[start]

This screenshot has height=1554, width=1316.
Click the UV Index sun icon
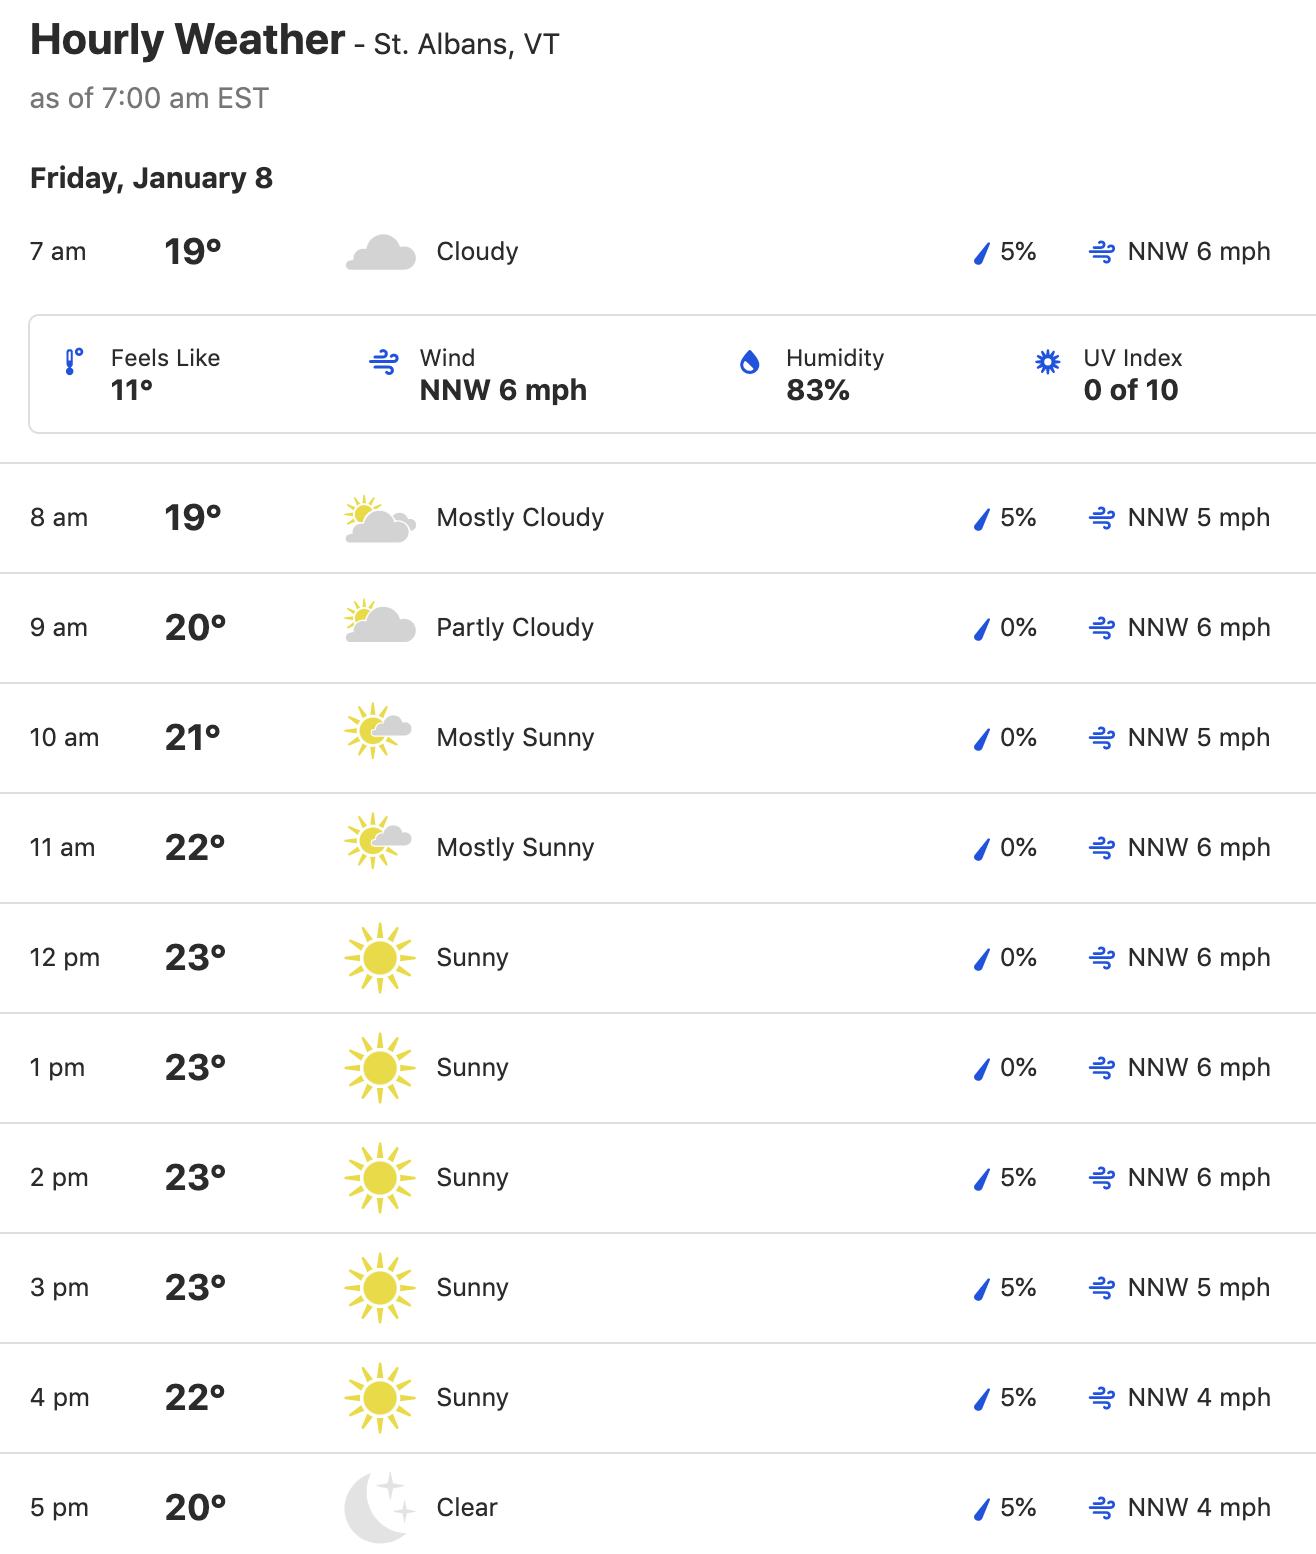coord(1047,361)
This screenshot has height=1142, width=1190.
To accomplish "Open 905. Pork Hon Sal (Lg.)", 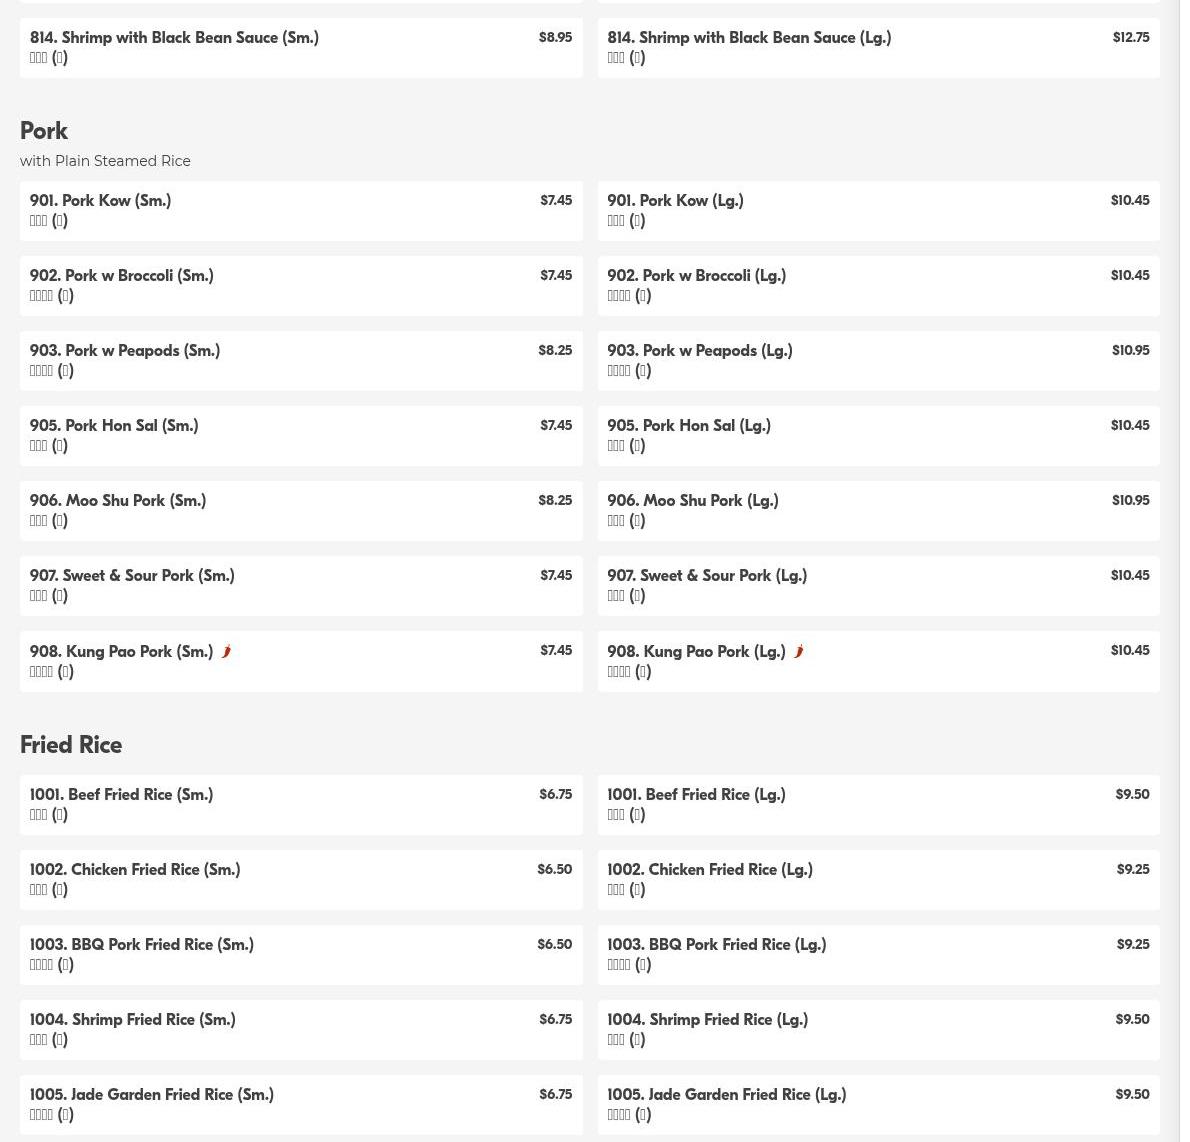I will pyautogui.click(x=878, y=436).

[end]

» Task directions
Find every line in the rows above that contains the word "screenshot" with matching case, and copy each of those lines in full.

» Exercise output
This screenshot has height=1554, width=1316.
This screenshot has height=1142, width=1190.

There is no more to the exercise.